Your job is to find this post and to also find the four other posts that very kind bloggers have lodged on their blogs.  If you do that—find all five posts, put the links on your own blog, and send me proof of your cross linking in any comment box by October 24—you will be entered into a drawing.  The two randomly chosen winners will each win a signed copy of You Are My Only as well as an opportunity to have 2,000 words from a work in progress be critiqued by yours truly.  For the full details go here.  Winners will be announced October 25, the day that You Are My Only launches.

Here, again, are the clues.

Post 4 is housed at the psychodelically-hued (we know that isn't a real term) home of a certain chick who loves lit.  I met this wonderful person at the BEA this past summer.  She was part of the awesome gang of many who surprised me with a YAMO blast a month or so again.  The post you are looking for begins like this:

Those who know me know that I’m only intermittently good at devising titles.

Undercover was called Come Back to Me, for example, until Laura Geringer asked me to please think again on that one. Still Love in Strange Places was named by my son moments before the W.W. Norton catalog was going on press. Nothing but Ghosts was my title, thank you very much, though there was a slight (we ignored it!) problem—I’d used the word ghosts in a previous book title (Ghosts in the Garden). The Heart is Not a Size and House of Dance were titles of my making, and I proudly claim them.
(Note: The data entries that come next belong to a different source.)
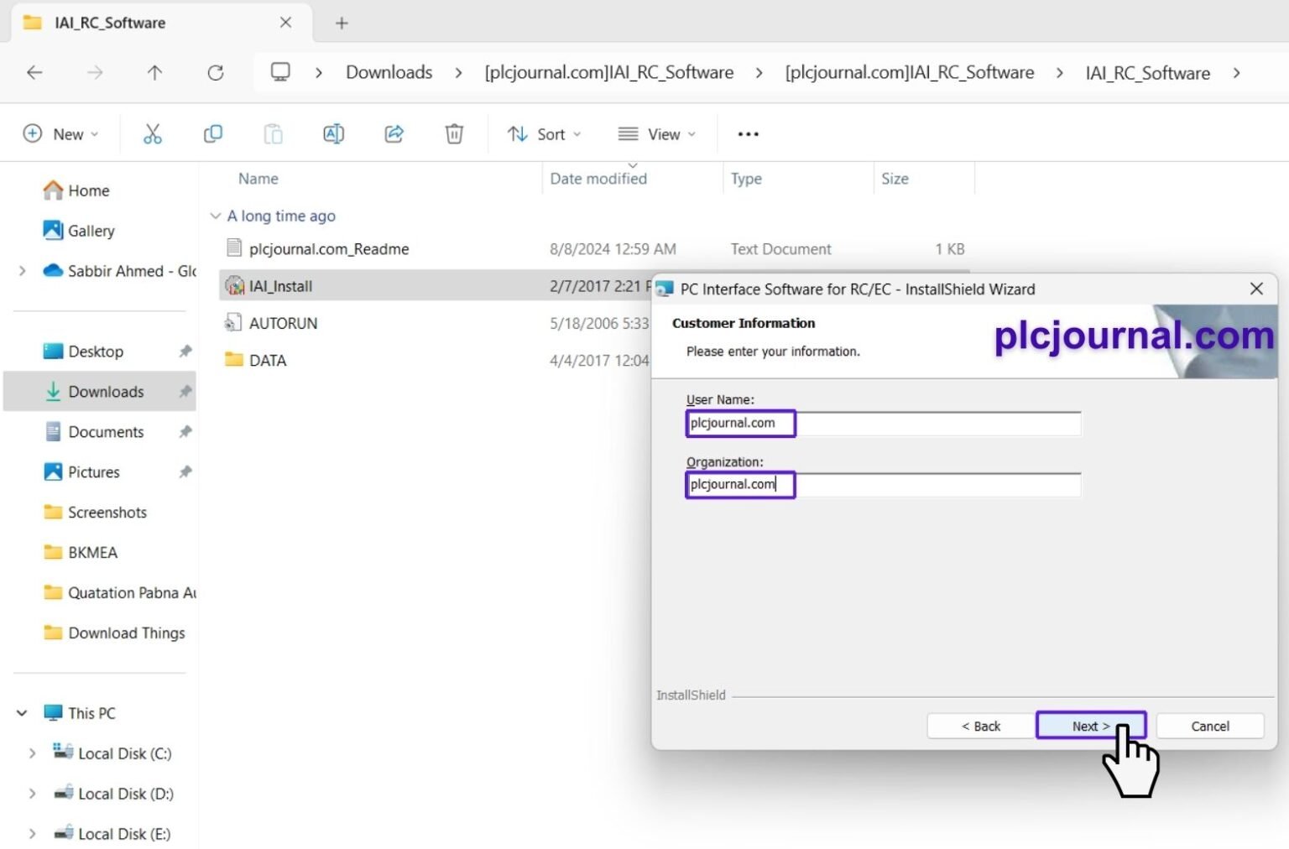Open Gallery from the sidebar

point(91,230)
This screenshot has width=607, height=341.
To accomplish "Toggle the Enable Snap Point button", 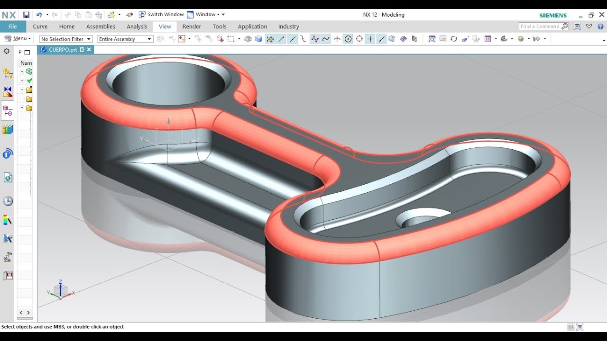I will [270, 39].
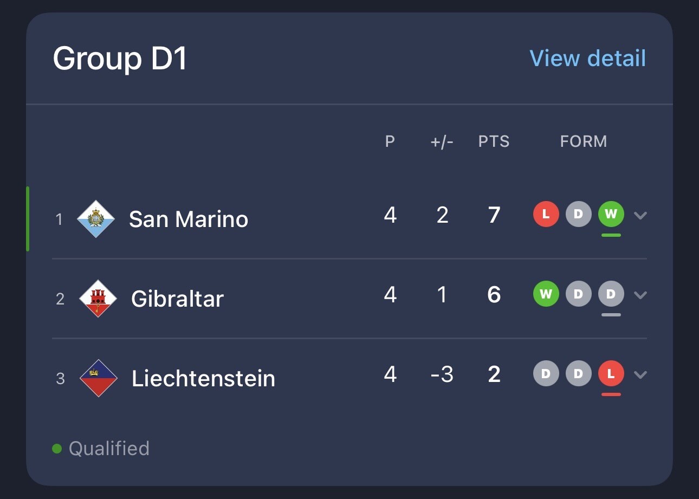Click Liechtenstein's red L form badge
Image resolution: width=699 pixels, height=499 pixels.
pos(611,374)
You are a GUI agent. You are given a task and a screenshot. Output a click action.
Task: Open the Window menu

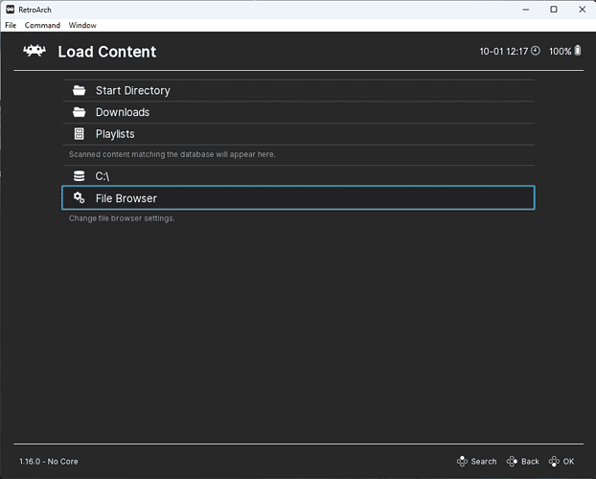click(82, 25)
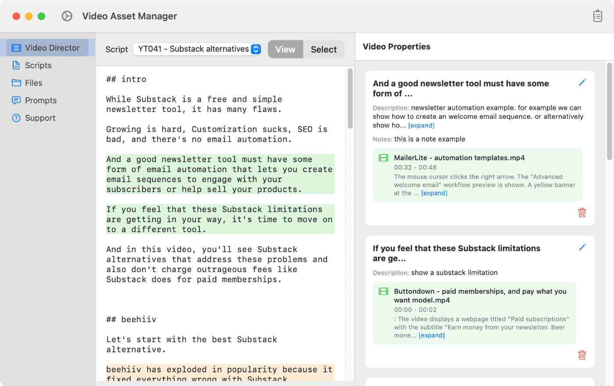Open the clipboard icon in the title bar
The width and height of the screenshot is (614, 386).
pyautogui.click(x=597, y=15)
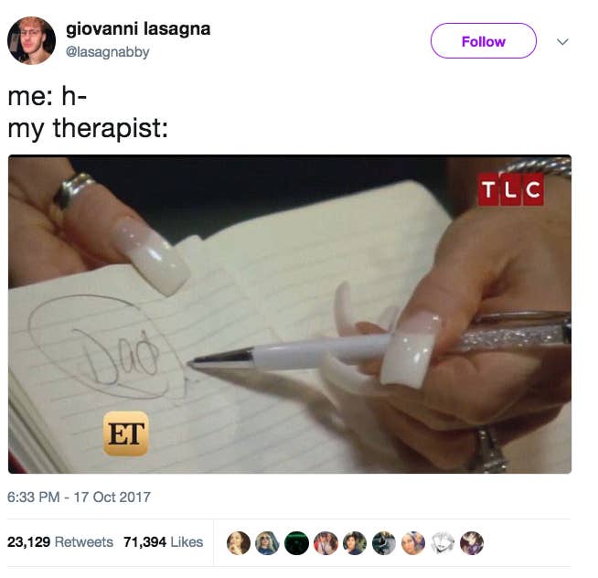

Post 3 is titled "When Emmy called I listened," and tells the story of my discovery of Emmy Rane.  Why she is.  Where (in part) her story came from.  It is posted on a site that is beloved by so many of you, a place where the color turquoise lives, a blog developed and managed by a young woman who is an orthodontic assistant by day.  The post begins with these words:
You Are My Only is a book told in two voices—that of a young teen named Sophie and that of a young mother whose name is Emmy Rane. Emmy Rane’s voice has been with me for a very long time. She was inspired, in part, by a moment, long ago, when I noticed a small child left untended by his mother. I have one of those apocalyptic imaginations (for better or worse, and most times, in real life, that would be worse—just ask my son), and instantly I was imagining things. The sudden stirring of a storm. The evil intentions of a neighbor. A big fat wasp with a ready sting. Somebody, I thought, please rescue that boy! 
Post 2 appeared on September 21 on the site of a woman who has consistently made my life a sweet an good place, and who is indeed a friend to us all.  That post was called "Opening the Door to Cloris and Helen," and it started this way:
I’ll be honest.  Cloris and Helen are two characters who have been living with me for more than a decade.  That’s right.  I carried these two dear souls, these more-than-best-friends ladies, through a variety of novels I’d been writing.  They were bird-obsessed in one book (not so strange, since all of my books have at least one character who is obsessed with birds).  They were digging a huge hole beneath their house in another.  In an early version of the book that became You Are My Only, it was Cloris who had been committed to the asylum.
Post 1, finally, ran on September 9 on a blog with the clever subtitle, "Looking better in black since 1234."  It was called "The (furious) metamorphosis of Sophie" and it began like this:
Several years ago I began to write a novel for adults that had a certain Sophie as its focus.  She was in her late thirties and her boyfriend, Vin, had recently left her.  She was alone, a writer, and trying to piece together the unresolved oddments of her past.  Strange things were being left on Sophie’s doorstep—signs, masks, even a pot of soup—and the only thing that Sophie knew for sure that she was being lured to an abandoned asylum on the other side of the woods by people she wasn’t certain she could trust.
Finally, for those of you who have actually read to the end of this post, but do not wish to track every post down, then I offer you this:  Link to this YAMO Treasure Hunt Final Installment page on your blog, on Facebook, or on Twitter, send me proof that you did, and you too can be entered to win the grand prizes.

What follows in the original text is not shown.